Landesverband der Gartenfreunde Sachsen-Anhalt kündigt nun sogar fristlos
Im Bundesverband der Kleingärtner Deutschlands (BKD) rumort es weiter. Der Landesverband der Gartenfreunde Sachsen-Anhalt (LVGSA e.V.) hat seinen ursprünglich zum 31. Dezember 2026 geplanten Austritt nun fristlos erklärt. Aufgrund einer „nachhaltig gestörten Vertrauensgrundlage“ sei eine Fortsetzung der Mitgliedschaft bis zum Ablauf der regulären Kündigungsfrist unzumutbar geworden.
Der LVGSA begründet diesen Schritt mit einer Vielzahl von Entwicklungen seit dem ordentlichen Austrittsbeschluss: mangelnde Unterstützung des BKD bei zentralen politischen Themen wie Grundsteuer, Städtebauförderung und Solaranlagen sowie fehlende Transparenz innerhalb des Bundesverbandes. Diese Umstände hätten das Vertrauensverhältnis schwerwiegend und dauerhaft beschädigt.
Der fristlose Austritt wurde bereits zum Jahresanfang vollzogen, vorsorglich am 29. Dezember 2025 per Gerichtsvollzieher und Mitte Januar nochmals per Einschreiben. Der BKD hat daraufhin einem Anwalt die Vertretung seiner rechtlichen Interessen übertragen; eine gerichtliche Auseinandersetzung scheint unausweichlich.

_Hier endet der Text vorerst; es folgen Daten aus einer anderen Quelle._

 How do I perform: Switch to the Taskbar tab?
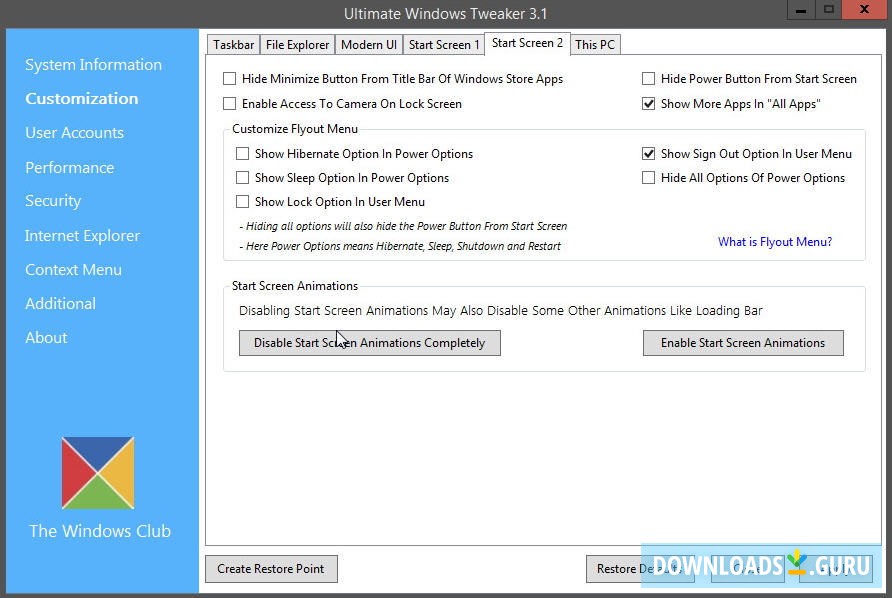(232, 44)
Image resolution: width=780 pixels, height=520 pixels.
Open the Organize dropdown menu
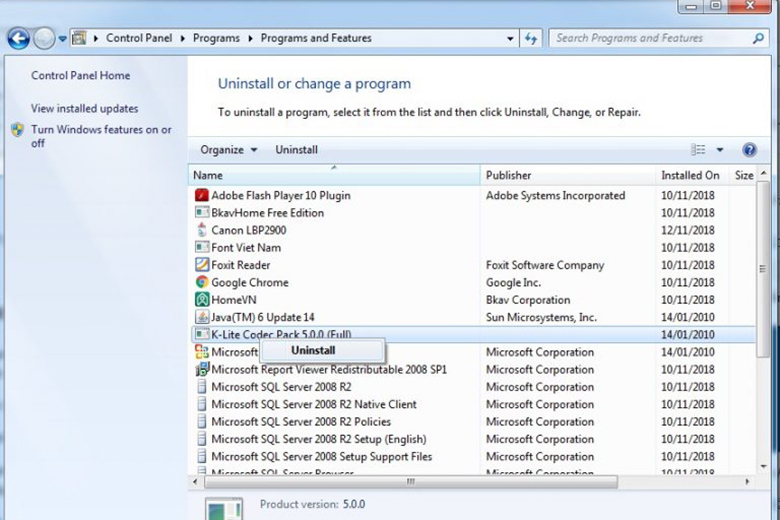click(x=228, y=150)
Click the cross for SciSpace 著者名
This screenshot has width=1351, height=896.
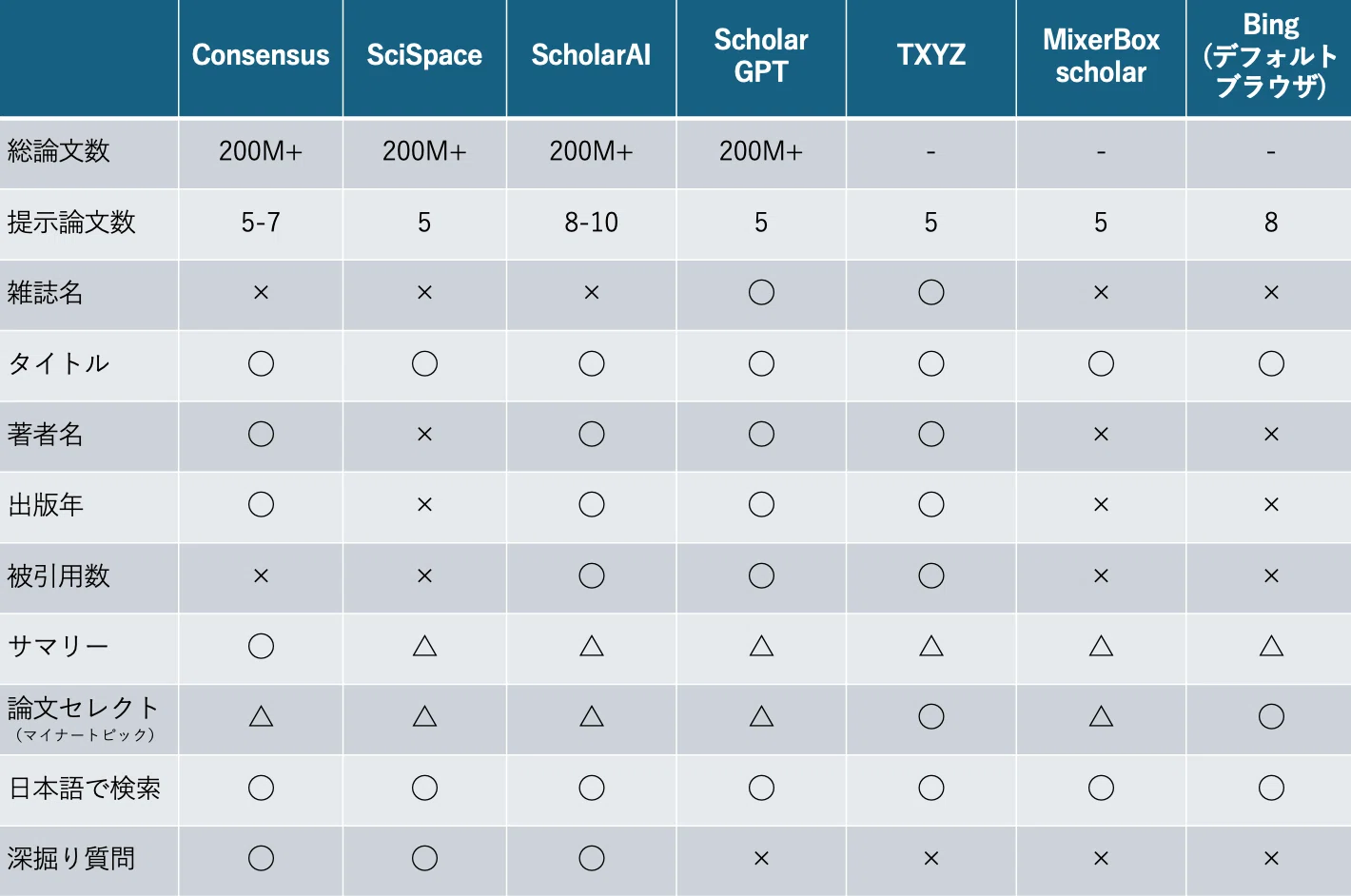point(424,435)
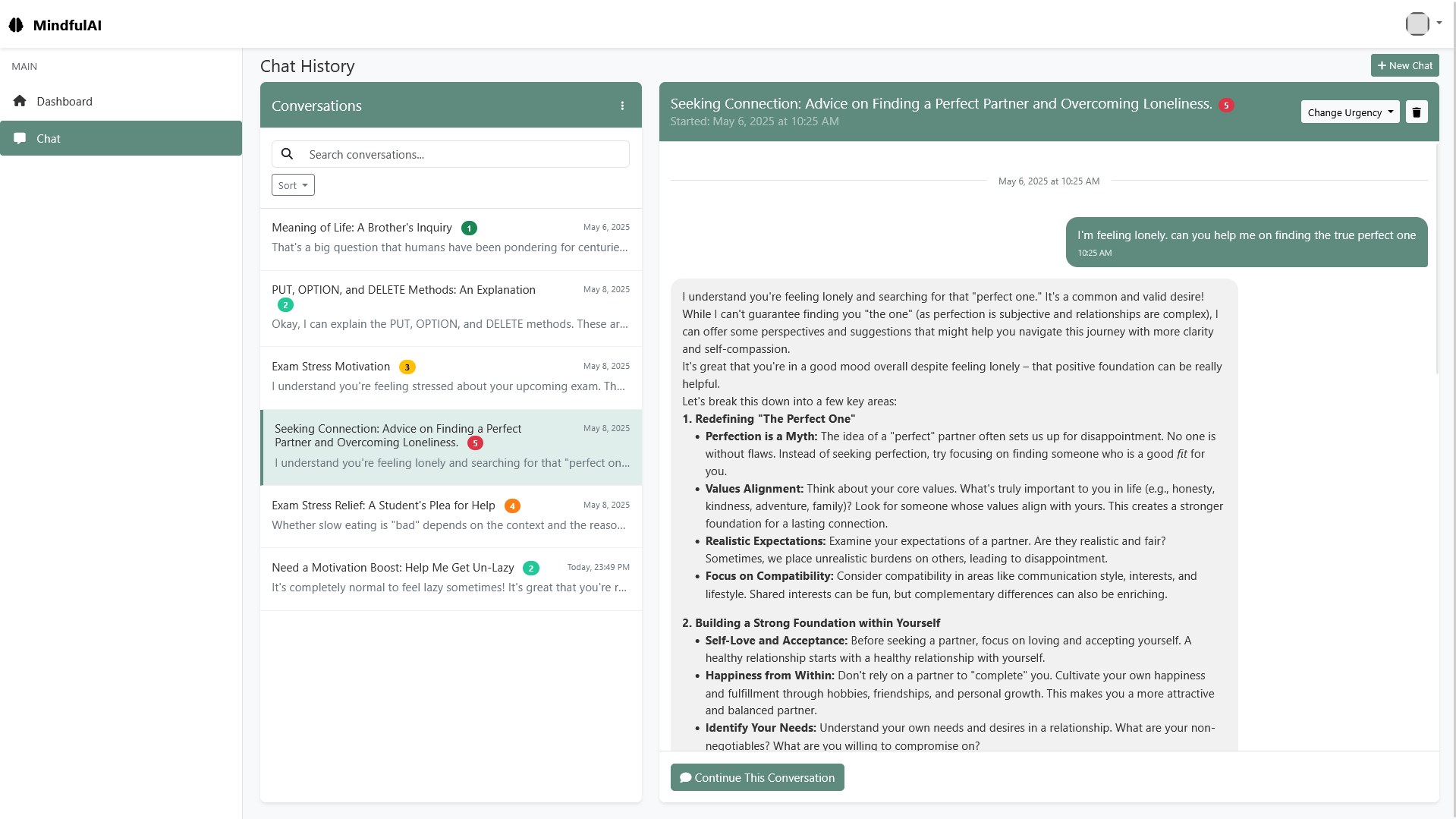Click the Chat speech bubble icon

coord(20,138)
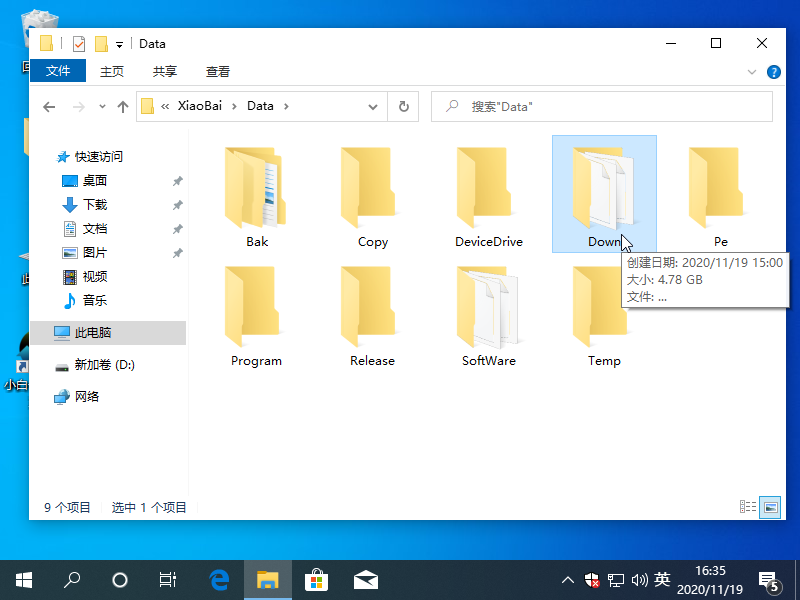Click the refresh button in address bar
Viewport: 800px width, 600px height.
(x=403, y=106)
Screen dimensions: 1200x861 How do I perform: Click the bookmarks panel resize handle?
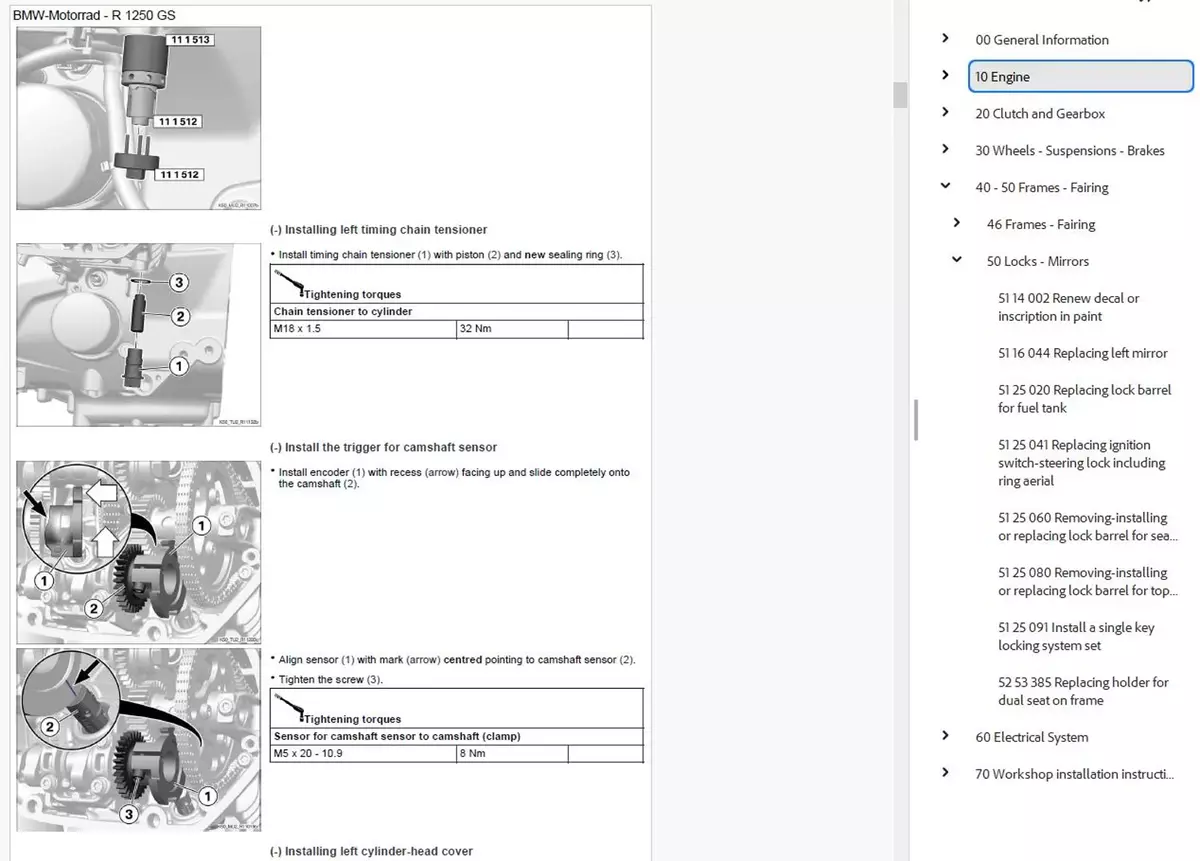pos(916,420)
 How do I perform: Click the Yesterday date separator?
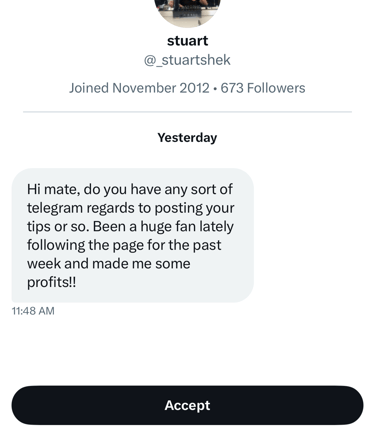[187, 138]
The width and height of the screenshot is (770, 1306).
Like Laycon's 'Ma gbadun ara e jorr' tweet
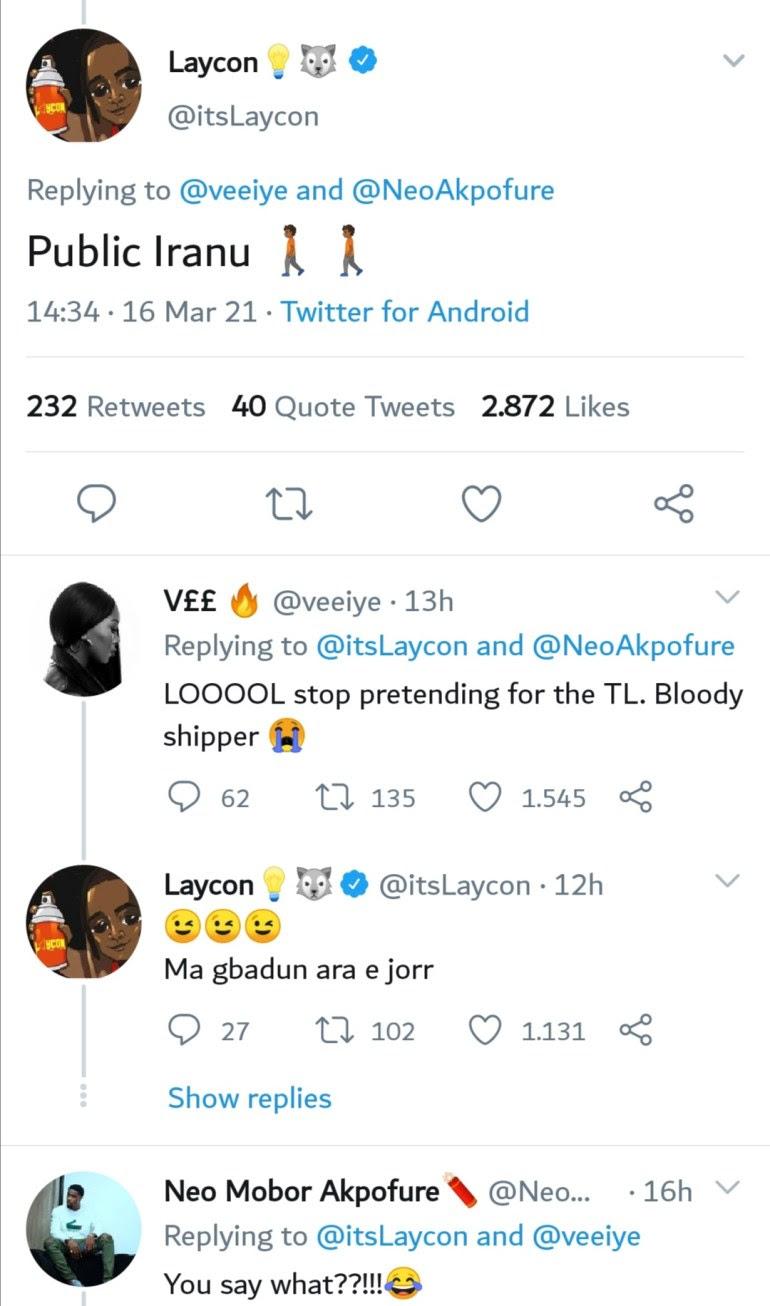point(485,1030)
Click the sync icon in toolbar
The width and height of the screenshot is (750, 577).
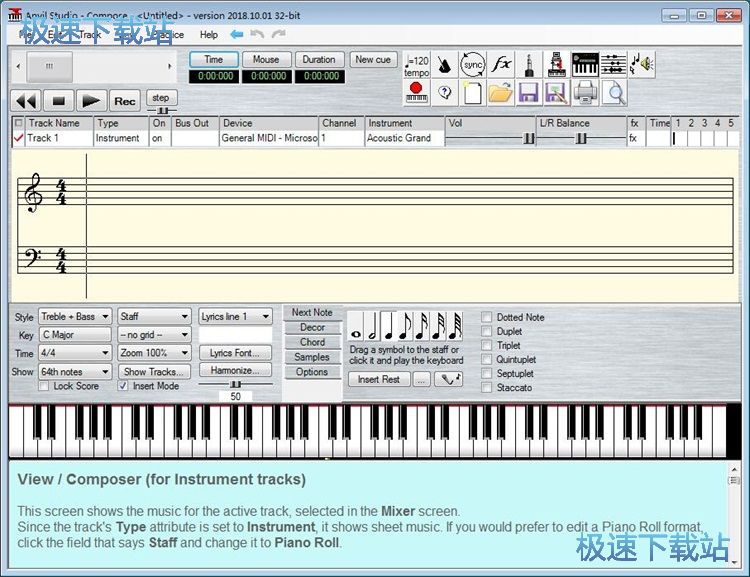click(473, 66)
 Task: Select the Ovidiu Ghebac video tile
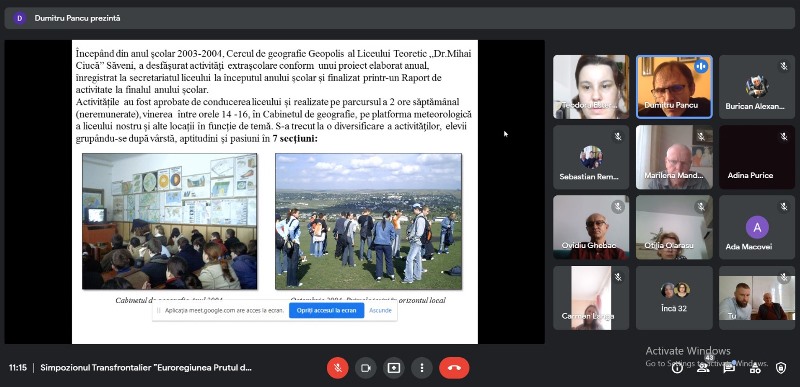pos(591,227)
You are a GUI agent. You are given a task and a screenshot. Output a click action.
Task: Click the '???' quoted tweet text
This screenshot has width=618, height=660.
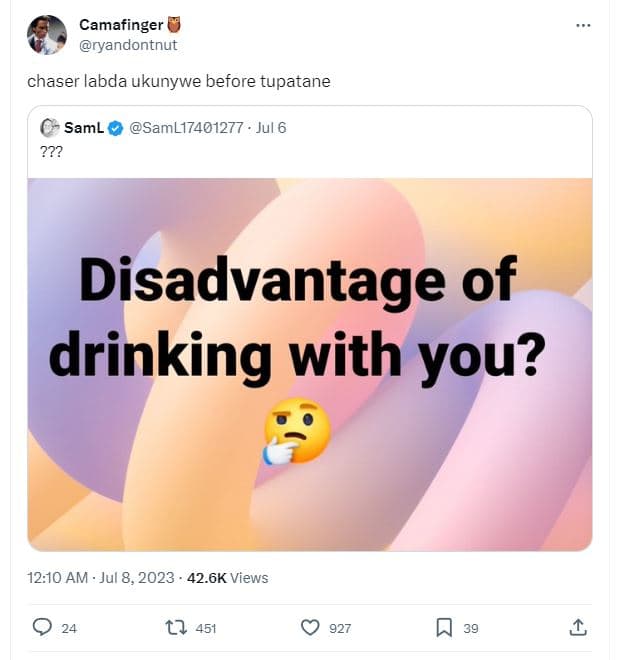click(52, 151)
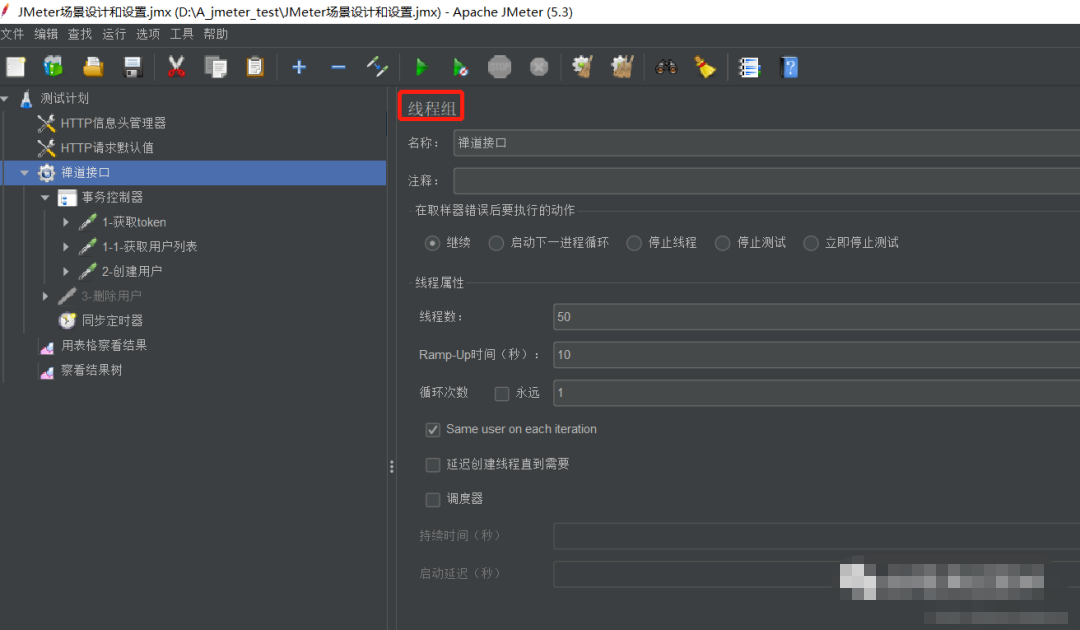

Unabhängig davon, wie ein Gericht über die formalen kündigungsrechtlichen Differenzen zwischen dem BKD und dem Landesverband der Gartenfreunde Sachsen-Anhalt urteilt, wird entscheidend sein, wie andere Mitgliedsverbände auf diese Entwicklung reagieren werden. Änderungen in der vielerorts kritisierten Geschäftspolitik des BKD sind lange überfällig.